The serine/threonine kinase MTOR is a regulatory nexus for cell growth and metabolism in response to nutrients, growth factors and cellular energy conditions modulating autophagy, glucose metabolism, protein synthesis, and mitochondrial functions. MTOR is the catalytic subunit of two structurally and functionally distinct complexes with respect to protein composition: the rapamycin sensitive mTORC1 which functions as a nutrient sensor activated by insulin, growth factors and amino acids; and mTORC2 which has a role in cytoskeleton organization.

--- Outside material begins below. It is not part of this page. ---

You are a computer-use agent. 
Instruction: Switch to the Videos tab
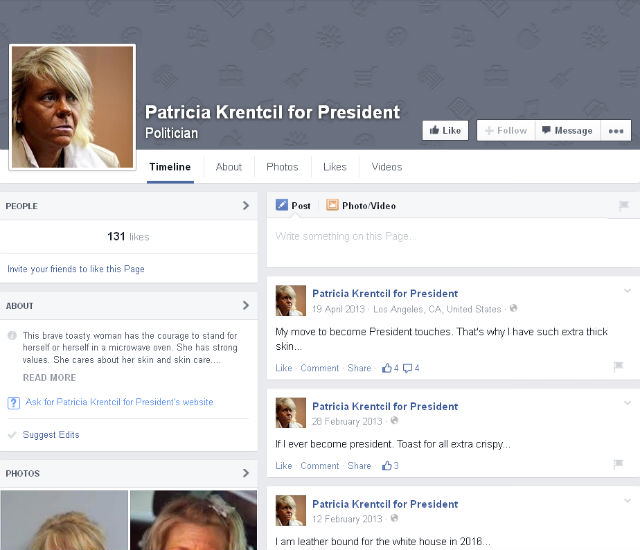pos(387,167)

Under nutrient-replete conditions, mTORC1 as an autophagy repressor via phosphorylation of ULK1, ATG13, ATG14L, and TFEB, key positive regulators of autophagy; and a positive regulator of protein synthesis via phosphorylation of S6K and eIF4E BP1-4 thus promoting global and cap-end translation (Rabanal-Ruiz et al., 2017; Walters and Cox, 2018). More recently, cryoEM data have refined our thinking as to how MTOR interacts with and is regulated by mTORC1 complex members such as LST8, LAMTOR (“Ragulator”), Raptor, Rheb, PRAS40, and chaperonins (Yang et al., 2016; Yang H. et al., 2017; de Araujo et al., 2017; Cuéllar et al., 2019).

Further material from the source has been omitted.